What? Seriously, this is supposed to be somehow encouraging to the person who just picked up a chip or a key chain? Really?

Are you out of your fucking mind?

Yes, there is a lot to be said for there being more to sobriety than simply putting down the drink or the drug. Yes, there are people who act like assholes who don’t drink or drug. That’s probably because they are assholes — rather than dry drunks.  Yes, there is such a thing as emotional sobriety.

But, who the fuck are you to judge someone’s sobriety? Really, who the fuck are you?
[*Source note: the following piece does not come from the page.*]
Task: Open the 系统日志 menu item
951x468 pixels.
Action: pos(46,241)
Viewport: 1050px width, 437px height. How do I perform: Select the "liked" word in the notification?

Just because you have more time, doesn’t mean you have better sobriety. Just because you found god, doesn’t mean that you’re more sober than the person who doesn’t believe. Just because you’ve worked the steps doesn’t make you’re sobriety better or more real than another person’s.  And it certainly doesn’t mean that they haven’t done real work.

So stop.

Think about whether you’re saying something to encourage someone or whether you intend to belittle them. Because that’s what these words do. They belittle the achievement.

I think if you really think it through, you’ll probably find that the sentence, “now the real work begins” is offensive — you probably found it offensive when it was first said to you by some well meaning member of your fellowship. Maybe you think it’s just being straight with someone. Maybe it is.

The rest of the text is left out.